12 Feb 2011

European Identity.

Bridges don’t just appear, they get built.  A European identity is a challenge to accommodate the many national traditions forged and cultivated over past centuries. European identity is the revisionary idea of people seeking peace, unity and tolerance after the horror of war.

Hohenzollern bridge, the busiest railway bridge in Germany.
Although this identity needs to be developed, it is a fact that modern nation building, is the result of similar planning of nurturing cohesion between existing traditions and customs, a process, which in many cases is itself relatively recent.
What compares national identity to  new European identity is necessity for unity. What contrasts is leadership dis-unity. National leaders need to help the public transcend reservations of losing control. They can see the future global landscape, realise the stakes involved but negotiate on principals which often are becoming outdated in an ever faster moving world.
Lessons from recent revolutions since 1989 show that in the new knowledge society, wrongs can be quickly exposed and highlighted. People power is a de facto force to be taken seriously by the planners. Democracy guarantees the rights of citizens and, the use of high political position is no longer a tool for the rampant pillaging of a country’s wealth.
The development of European identity will be a long process were many initiatives are needed to be employed encompassing culture, traditions, language and politics.
But searching for votes is not the same as searching for solutions. The rise of inward looking isolationist policies may be temporary but this should not prevent a young European identity from looking outward.

7 Feb 2011

Cameron and Merkel attack Multikulti.

Two former colonial powers retreat from embracing multiculture and parallel societies.
Both Germany and Britain, which spread their influence far and wide, are focusing on the Muslim community and its apparent slowness to integrate into society.
What interests me as a British national is the amount of times we have failed to do the same while visiting parts of the world legally and illegally.
Besides the 5.5 million Britons who choose to live abroad as expats, territories which have been populated and retained their Britishness range from Ulster, Hong Kong, Gibraltar, Bahamas, Falklands and a bunch of Islands in the Indian and Pacific oceans.

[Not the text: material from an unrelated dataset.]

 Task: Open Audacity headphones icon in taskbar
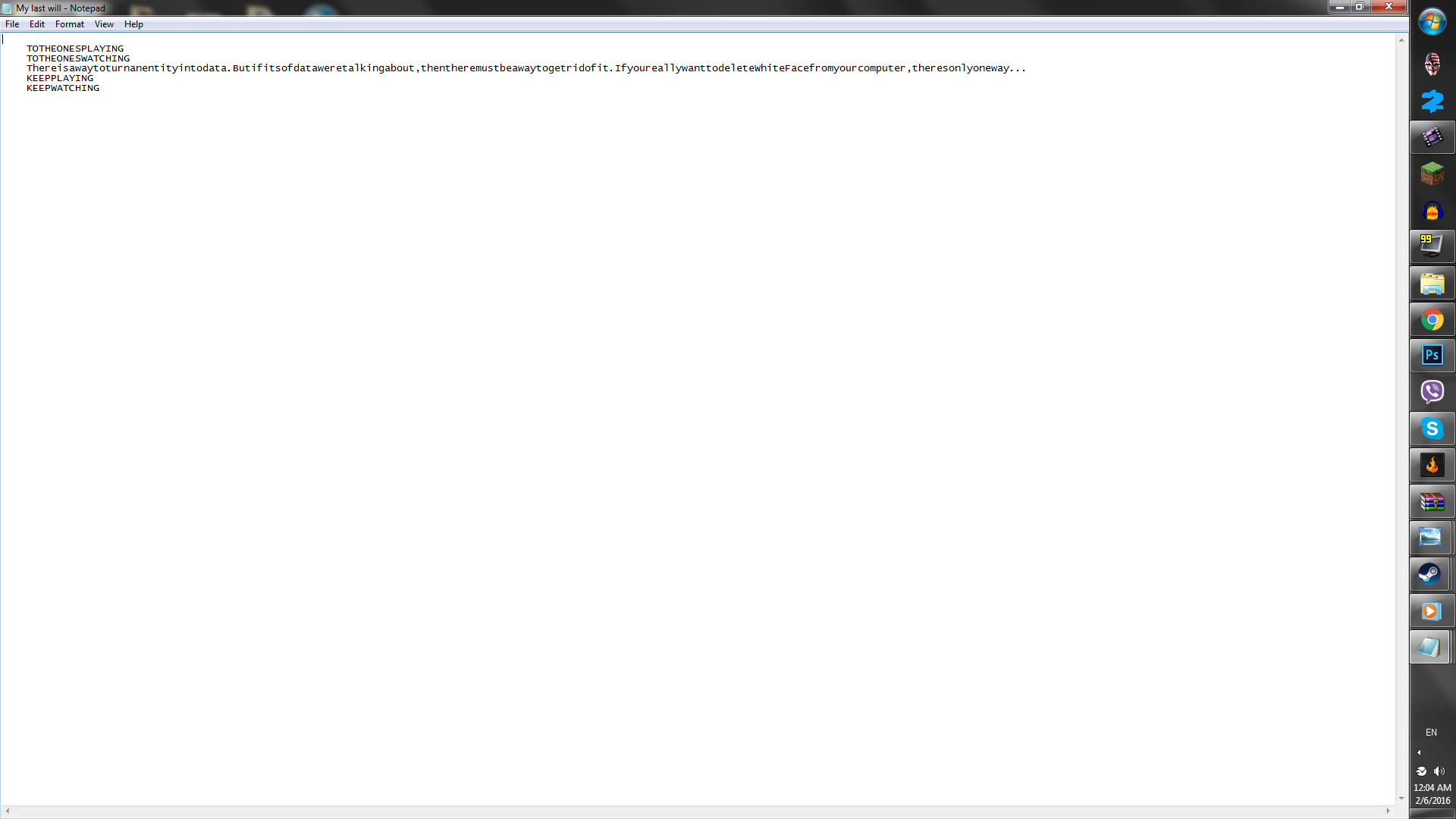click(1432, 211)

Multikulti is a human condition
beyond the control of politicians.

It is not all plain sailing as we know but today these societies are now strong diverse democracies and are firmly beyond any identity crisis. It has always been a slow process including newcomers and their cultures.
To say it is not possible is to ignore the charismatic Little Italy and Chinatowns of our great cities. Their descendants will want to be as national as the next. Willingly expanding society with added diversity is not the same as forced identity change.
Cameron and Merkel should reconsider attacking multikulti as a cover to resolve a security problem which is largely of Western making and find a solution to speed up its evolution.